Synthesis Chapter Four: Speech Synthesis and the Channel Vocoder

A Mini-lesson on Speech Physiology

Speech physiology, a subject involving phonetics, linguistics, anatomy and many more disciplines is a vast subject, but for a common understanding of electronic and computer speech synthesis and relevant terms used in the section below, a very small subset will be discussed here. If you want to dive more deeply into this, a good starting point is the International Phonetic Alphabet (IPA). In addition, Computer Music by Charles Dodge and Thomas Jerse has an excellent chapter on computer synthesis of speech (7.1) which aided in preparing the material below.
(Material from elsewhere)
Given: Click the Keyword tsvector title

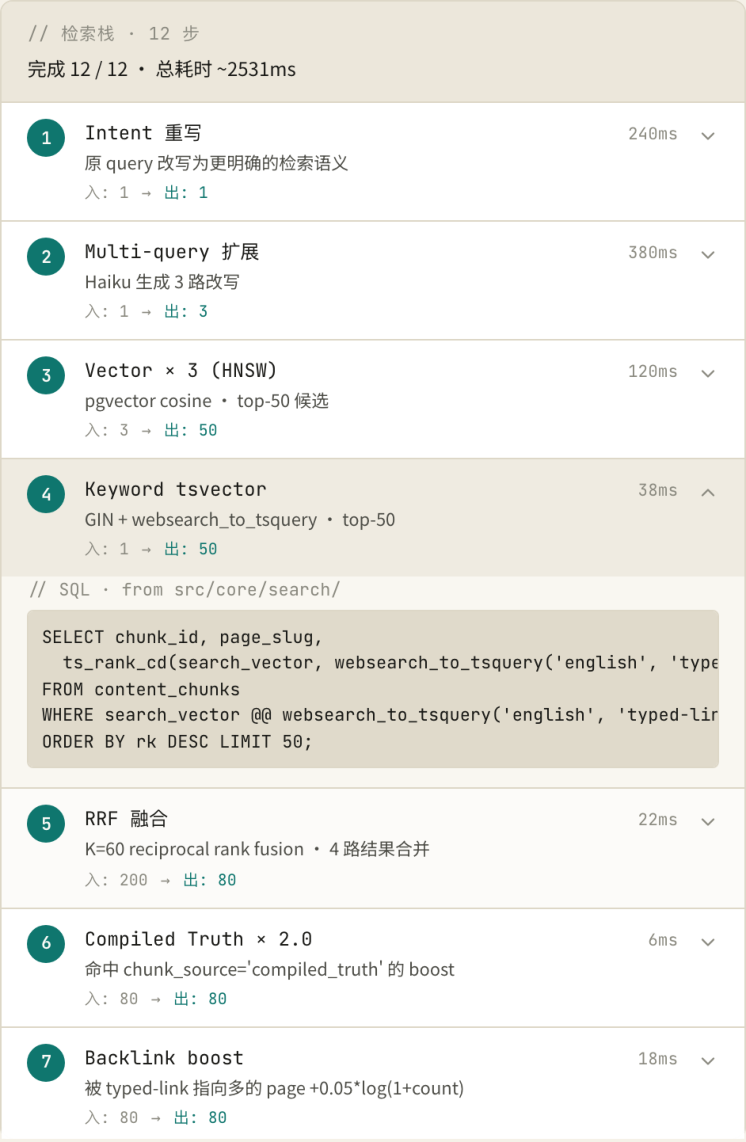Looking at the screenshot, I should 176,489.
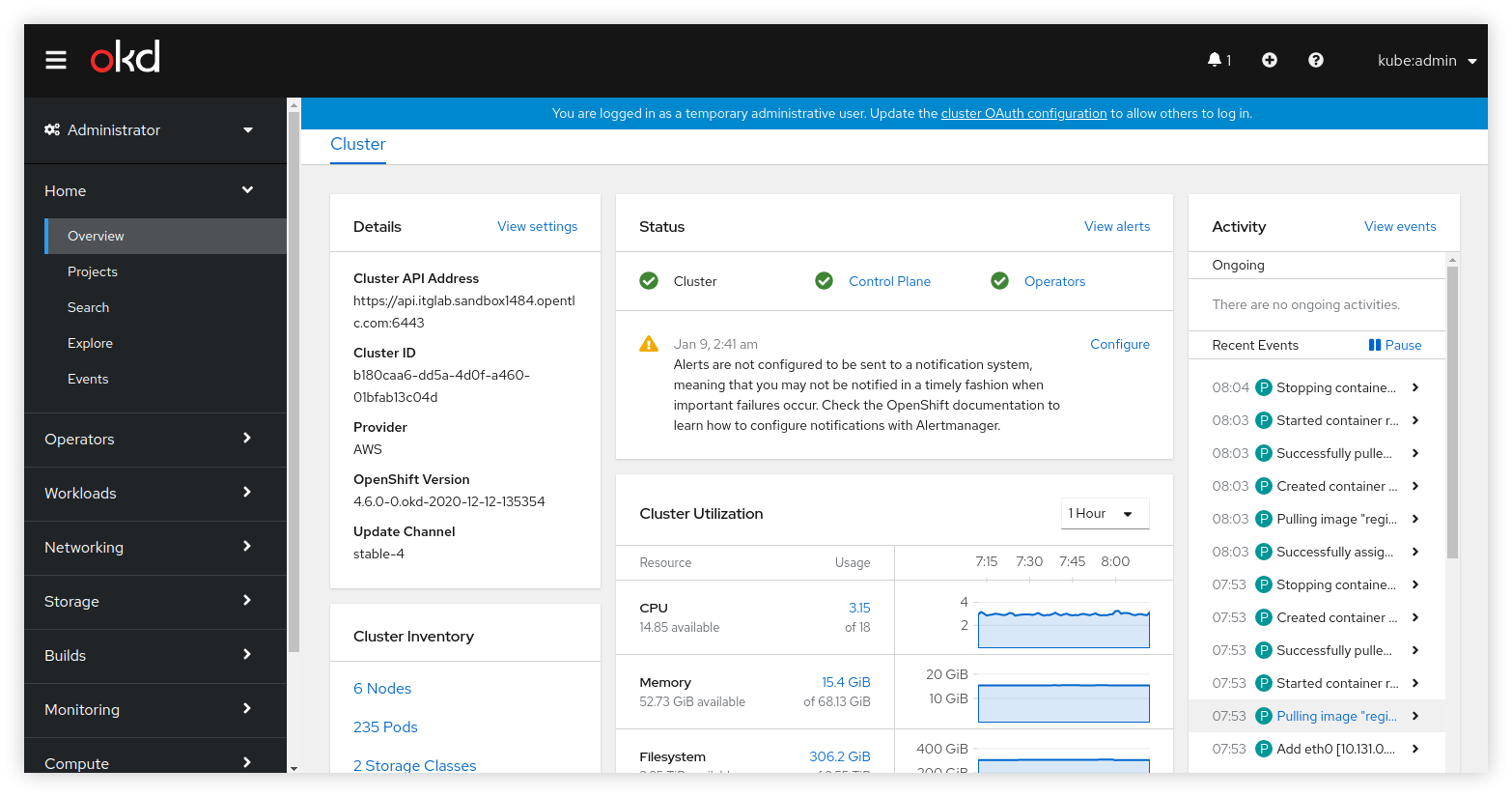Expand the 07:53 Pulling image event
Image resolution: width=1512 pixels, height=797 pixels.
point(1415,716)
For this section, however, the somewhat oversimplified discussion below provides a good starting point for speech synthesis concepts.

Human Vocal Tract

The human vocal tract consists of the larynx (which includes a triangular opening in the throat called the glottis as well as the vocal folds), pharynx, oral cavity, tongue, vellum (soft pallet), nasal and sinus cavities, teeth and lips.

Two sides of the glottis triangle, pictured left or below, consists of the vocal folds (vocal cords), which are ligament strands separated by gelatinous tissue folds. The glottis can bring those folds together to produce vibrations for so-called voiced sounds, with the folds being excited by expulsion of air from the lungs. It can also snap shut for certain stopped sounds. The pitch of the vibration is controlled by the muscles of the glottis and the tension of the vocal cords. The epiglottis closes the opening to the trachea to route food and liquid down the esophagus (unless you choke).

American English is thought to have approximately 44 distinct sounds, which are referred to as phonemes. Phonemes have been classified broadly into four classes: vowels, diphthongs, semi-vowels and consonants. Consonants can additionally be further sub-classified as being voiced or unvoiced, though they may share the same mouth position. For example, try saying /s/ as in hiss, followed by /z/ as in fizz. Note the /s/ does not engage the vocal cords, but the /z/ does, though they share the same mouth and tongue position.

Voiced sounds include vowels (formants) whereby the particular shape of our oral cavity (including the tongue position) for those vowel timbres remains fixed during production and determines formant frequencies and their relative strengths, much as a multiband filter would. While we are taught in school that a,e,i,o,u and sort of y are the written vowels, there are approximately 11 vowel phonemes. For example /IY/ as in beet or /E/ as in bet, or /AE/ as in hat or /A/ as in mate, exemplify the same written letters producing varied phonemes. The vowel spectrum is produced from the front to back of the mouth along with the shaping and elongation of the lips.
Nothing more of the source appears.